It will serve materially to illustrate and confirm the preceding detail and discussion, if we add some notice of, and extracts from, the most recent official declarations of the Roman See, relative to the Holy Scriptures—the most important object of the damnatory works which have been examined, -and the general permission to read them in the vernacular languages, into which they have been translated. It will hence be conjectured with tolerable certainty, of what value are the apparent concessions of Benedict XIV. in the Roman Index, as noticed p. 241, and of the latest Spanish Index, given p. 254. The conditions certainly are sufficiently strict to keep the permission under all the control which could be desired. And in what way and degree that control has been actually exercised will clearly appear from the documents to be partially produced.
The first are two Papal Briefs, issued by the late pope, Pius VII.; the first to Ignatius, Archbishop of GNEZN, Primate of Poland, dated June 29, 1816; the other to STANISLAUS, Archbishop of MohileFF (or Mohilow), in Russia, dated Sept. 3, 1816; both from Rome. They are to be read in an English translation, which I use, in Mr. Blair's Letters on the Revival of Popery, Letter xx. It may be observed generally, that they are both expressly directed against the Bible Societies extending themselves at the time in those respective countries.
The first contains the following sentences :—We have been truly shocked at this most crafty device by which the very foundations of religion are undermined'-as a remedy to this “pestilence,' this defilement of the faith, most dangerous to souls,' 'we again and again exhort you, that whatever you can achieve by power, provide for by counsel, or effect by authority, you will daily execute with the utmost earnestness.' It then repeats the Rules of the Tridentine Index, No. II., III., IV., and the Decree of the Congregation of the Index published by Benedict XIV., and already referred to. It is irksome to proceed with the senseless declamation of this document, which, as ever, evades all precision and definition, and flounders in vague and convenient generalities.

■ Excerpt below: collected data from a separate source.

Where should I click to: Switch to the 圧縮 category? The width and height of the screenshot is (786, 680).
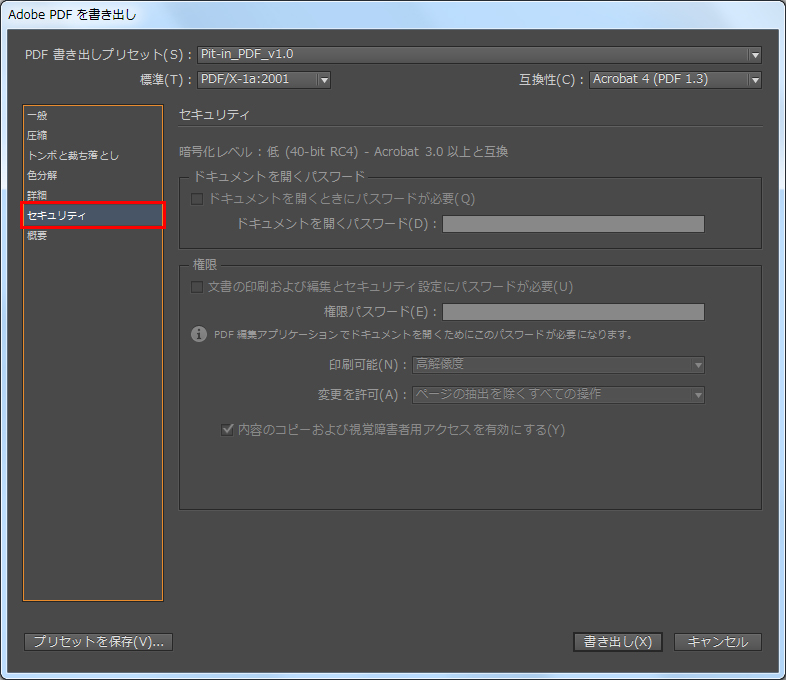click(37, 135)
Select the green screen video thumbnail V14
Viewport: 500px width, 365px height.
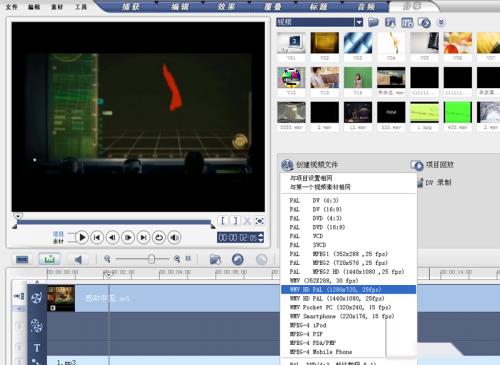[358, 81]
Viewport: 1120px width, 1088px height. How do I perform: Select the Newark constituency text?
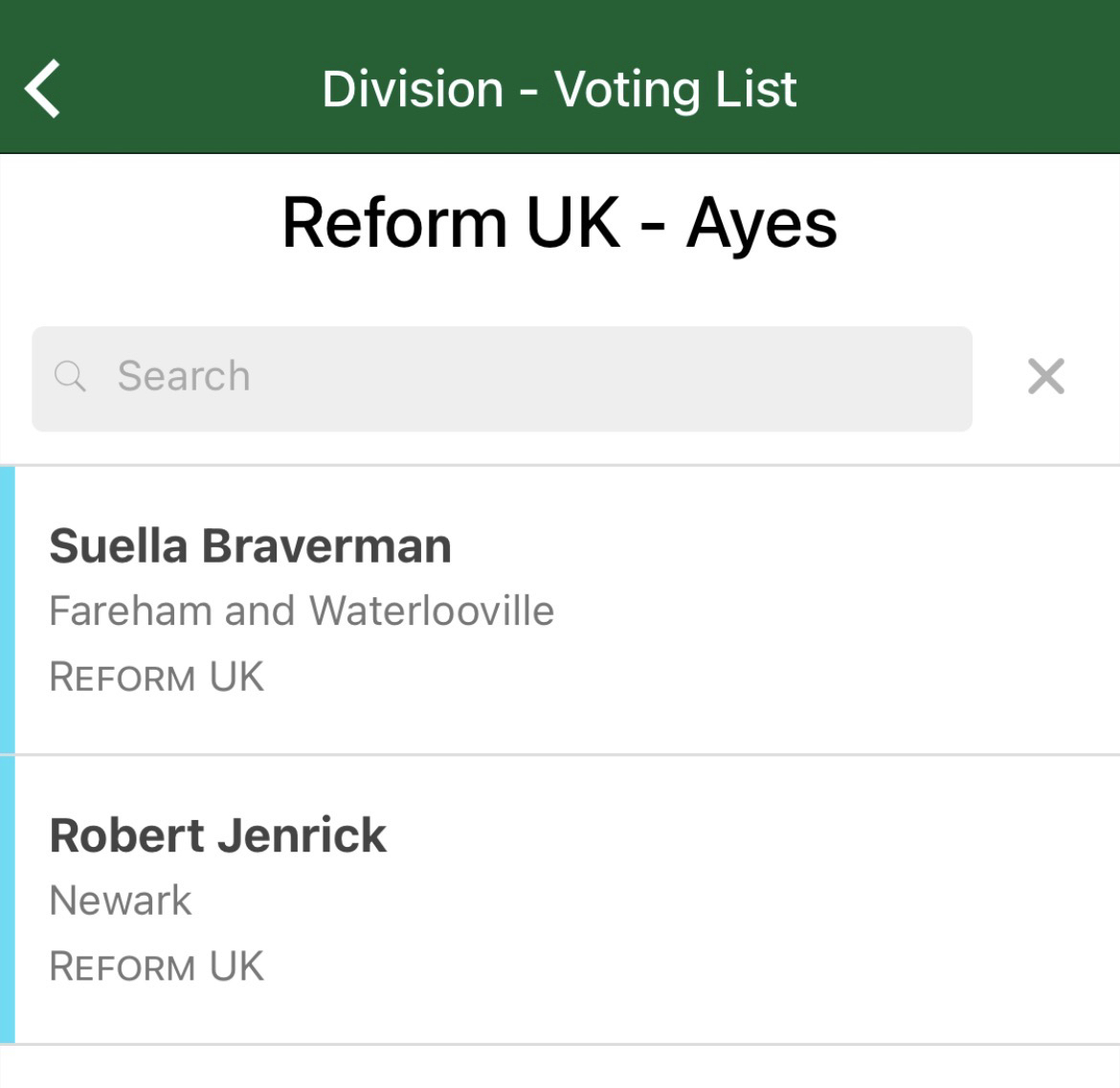[121, 900]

The other Brief, which is longer, is so much to the same purpose and in the same style, that the reader, with hardly any other assistance, may pretty correctly imagine its substance; and he will, therefore, hardly regret the want of any further notice of it; although it is certainly desirable that such things should be preserved somewhere. . But the document to which we now proceed is of far greater solemnity and importance, being one and the first of the late pope, LEO XII.-his Encyclical LETTER, as it is called, published, according to established custom, on his accession to the pontificate. The extracts which will be given are taken from the edition under sanction of the papal hierarchy in Ireland, accompanied
by their PASTORAL INSTRUCTIONS, and printed and published in Dublin, by Richard Coyne, 1821. It is addressed to the Roman Patriarchs, Primates, Archbishops, and Bishops, and contains the following passages :
• But how numerous and how severe are the contests, which have arisen, and arise almost daily, against the Catholic Religion in these our times! Who, thinking on them, and revolving them in his mind, can refrain from tears!'
After some remarks about spark,' 'flame,' and • leaven,' the elevated writer adds, But wherefore these remarks ? A certain sect, not unknown certainly to you, usurping to itself undeservedly the name of Philosophy, has raked from the ashes disorderly crowds of almost every error.
This sect, exhibiting the meek appearance of piety and liberality, professes Latitudinarianism or Indifferentism,' &c. &c. And now let the reader carefully notice the infamous change endeavoured to be passed upon him, by classing under this head the subject following. You are aware, Venerable Brethren, that a certain Society, commonly called the Bible Society, strolls with effrontery throughout the world ; which Society, contemning the traditions of the holy fathers, and contrary to the well-known decree of the Council of Trent *, labours with all its might, and by every means to translate-or rather to pervert—the Holy Bible, into the vulgar languages of every nation; from which proceeding it is greatly to be feared, that what is ascertained to have happened as to some passages, may
• Sess. 4 de Ed. et usu Sac. Lib.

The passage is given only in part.